This is the second installment of the Organic 101 series that explores different aspects of the USDA organic regulations.
Organic standards are designed to allow natural substances in organic farming while prohibiting synthetic substances. The National List of Allowed and Prohibited Substances—a component of the organic standards—lists the exceptions to this basic rule.
NOTE: Reshared from the archives, still true today.
The National Organic Standards Board (NOSB) is designed by law to advise the National Organic Program (NOP) on which substances should be allowed or prohibited. Made up of dedicated public volunteers appointed by the Secretary of Agriculture, board members include organic growers, handlers, retailers, environmentalists, scientists, USDA-accredited certifying agents and consumer advocates.
NOSB members must use specific criteria when voting, including the need for the substance and its impacts on human health and the environment. In specific cases, the NOSB also votes to allow non-organic versions of a substance if it isn’t available in organic form on a scale large enough to support organic agriculture.

### Aim of the task
Can you duplicate the stretch of the passage on organic standards from "The National Organic Standards" through "support organic agriculture."? These entries were taken from a separate source.

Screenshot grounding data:

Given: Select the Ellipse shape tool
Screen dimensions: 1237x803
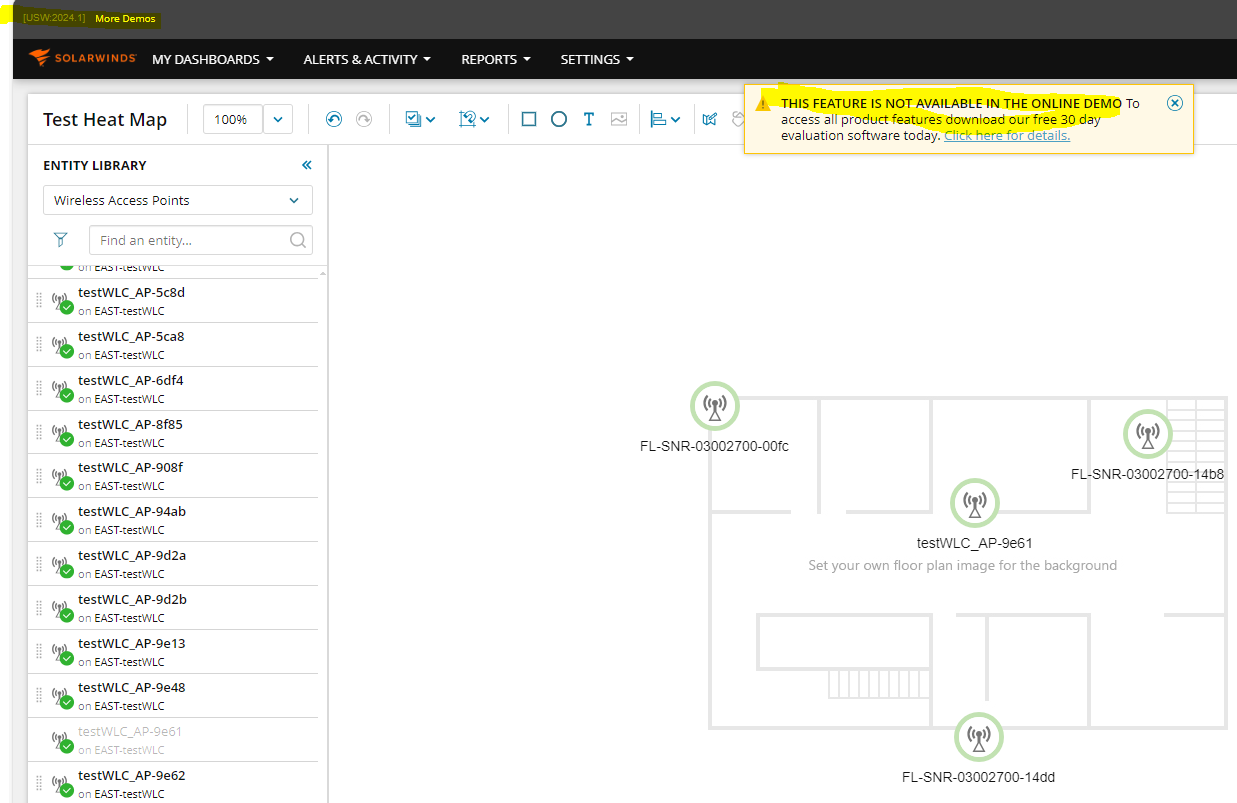Looking at the screenshot, I should tap(558, 119).
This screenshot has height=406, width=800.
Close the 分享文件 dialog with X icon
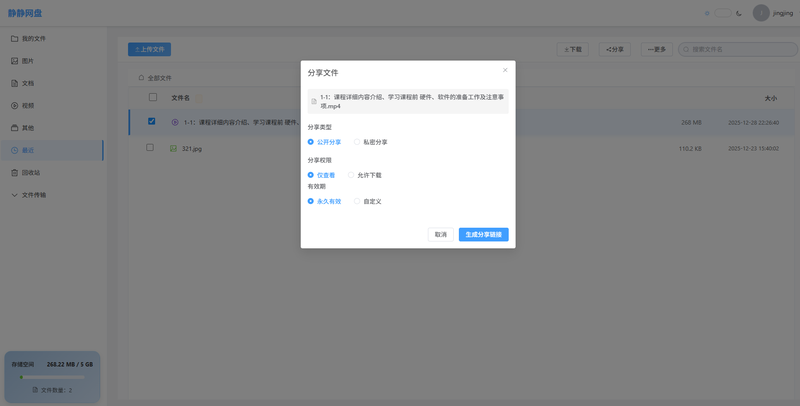505,70
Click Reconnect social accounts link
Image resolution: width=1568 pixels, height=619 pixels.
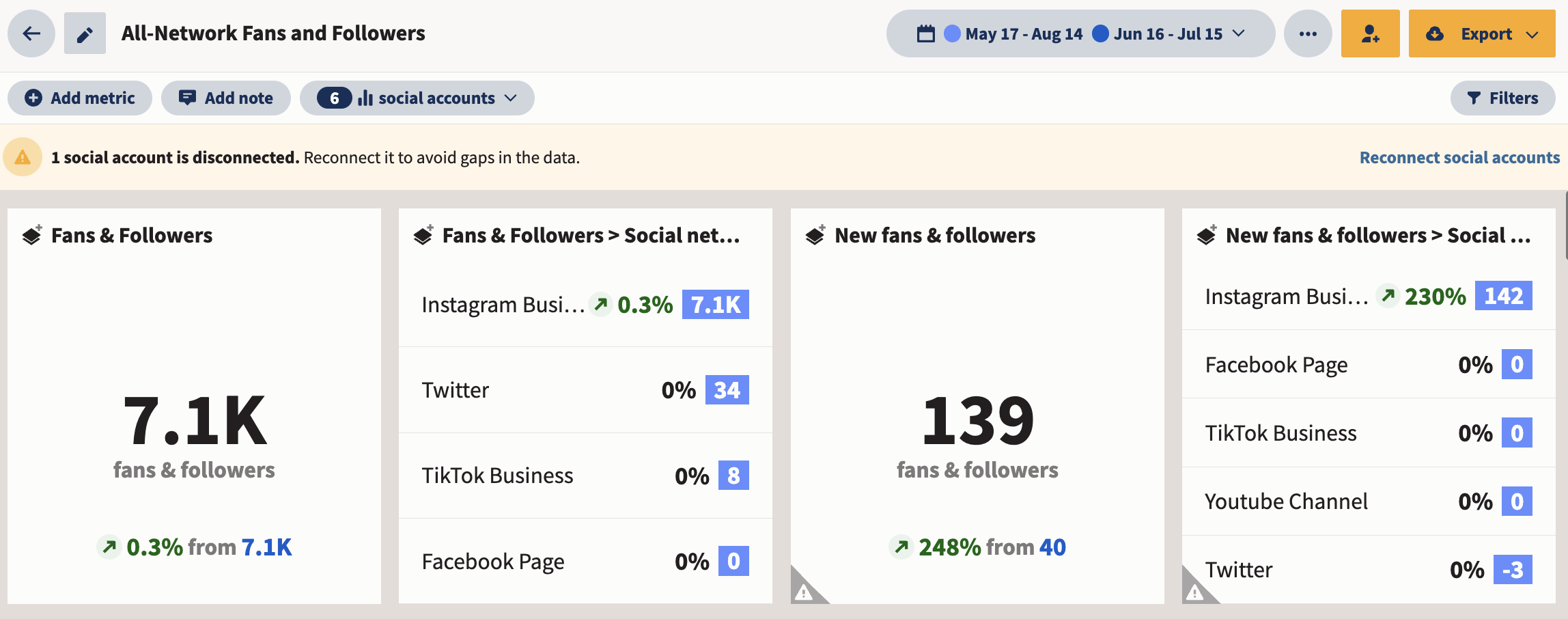click(1459, 158)
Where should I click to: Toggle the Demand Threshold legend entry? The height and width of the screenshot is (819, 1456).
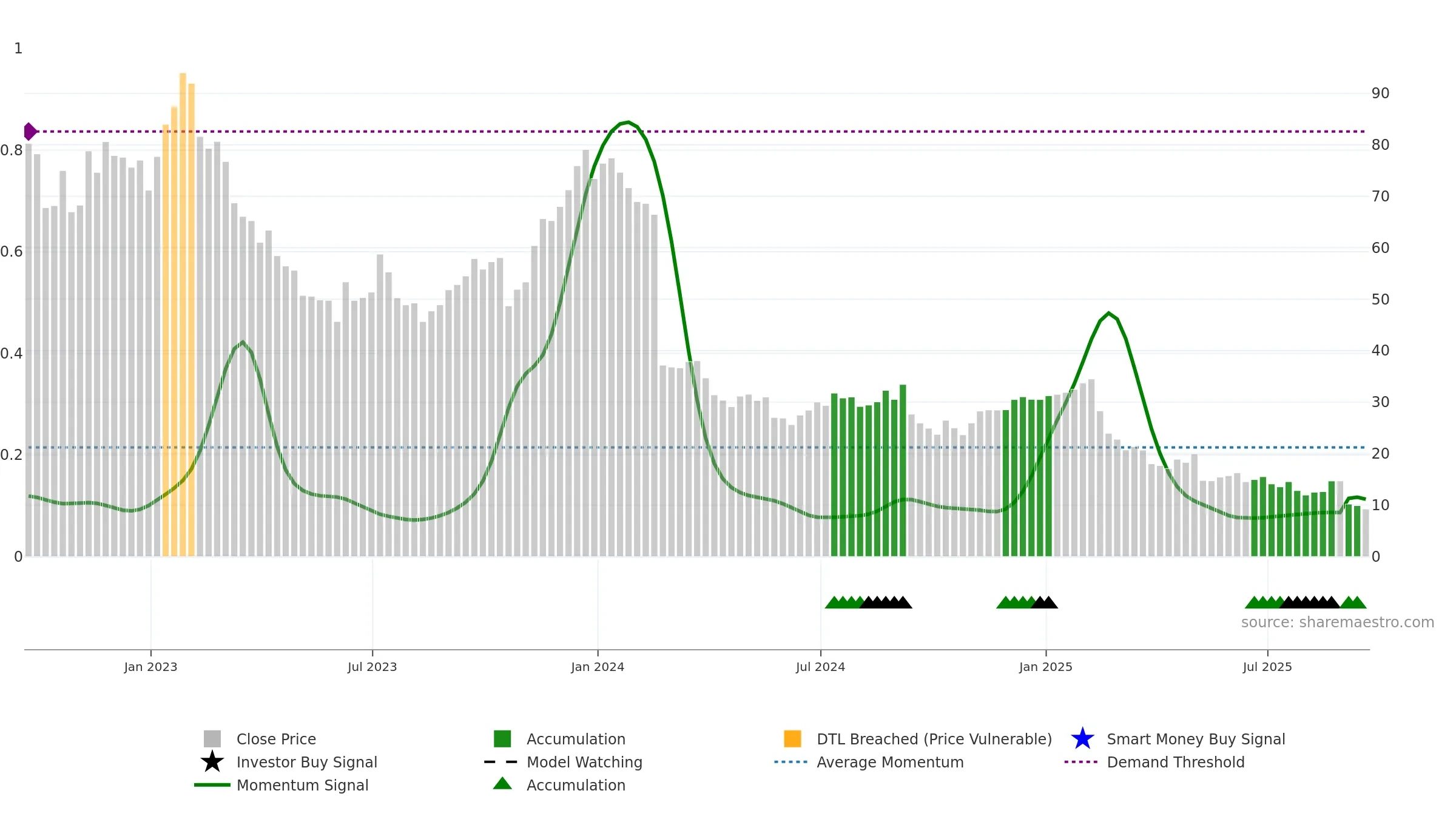pos(1176,762)
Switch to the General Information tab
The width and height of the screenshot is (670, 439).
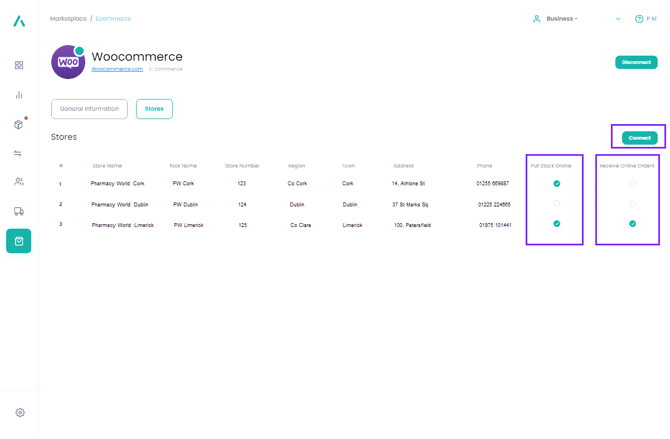click(x=89, y=109)
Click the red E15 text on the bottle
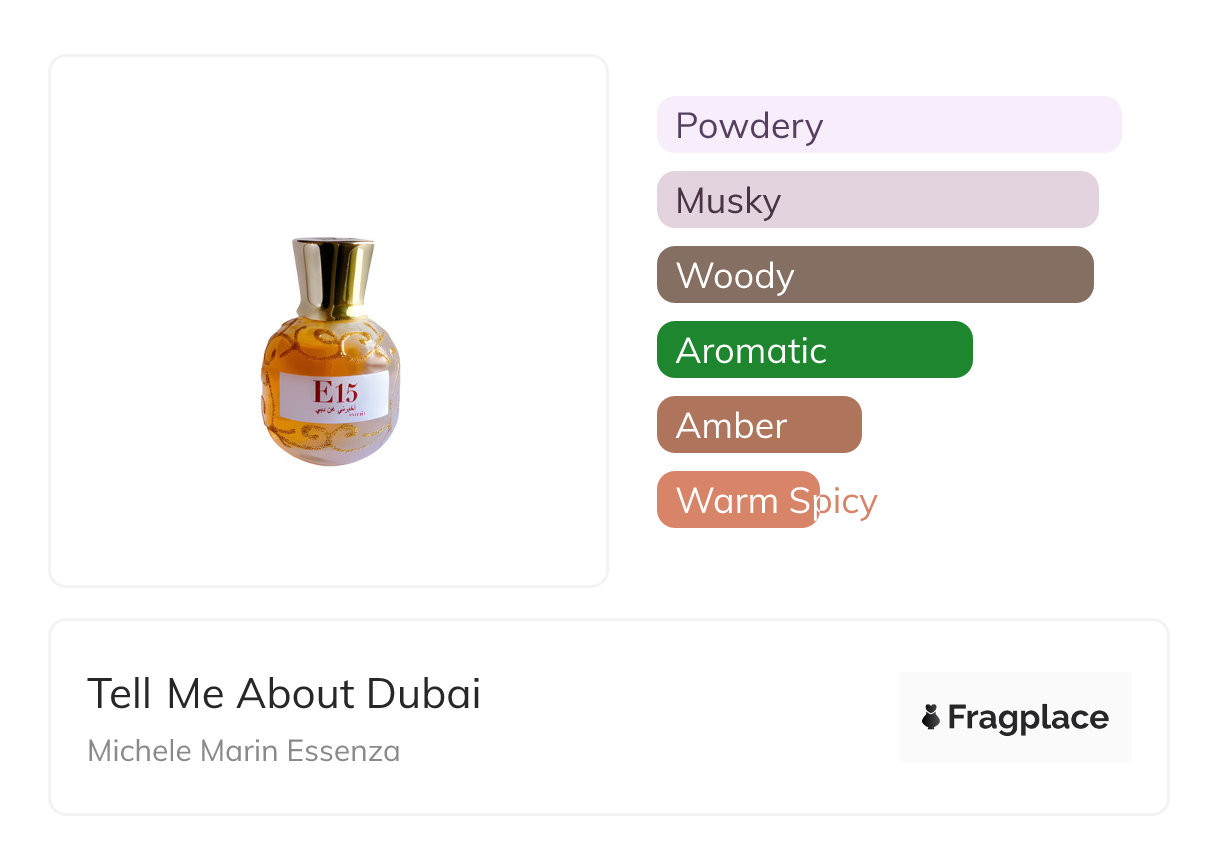Viewport: 1218px width, 864px height. 334,390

### Answer to this problem
The National Organic Standards Board (NOSB) is designed by law to advise the National Organic Program (NOP) on which substances should be allowed or prohibited. Made up of dedicated public volunteers appointed by the Secretary of Agriculture, board members include organic growers, handlers, retailers, environmentalists, scientists, USDA-accredited certifying agents and consumer advocates.
NOSB members must use specific criteria when voting, including the need for the substance and its impacts on human health and the environment. In specific cases, the NOSB also votes to allow non-organic versions of a substance if it isn’t available in organic form on a scale large enough to support organic agriculture.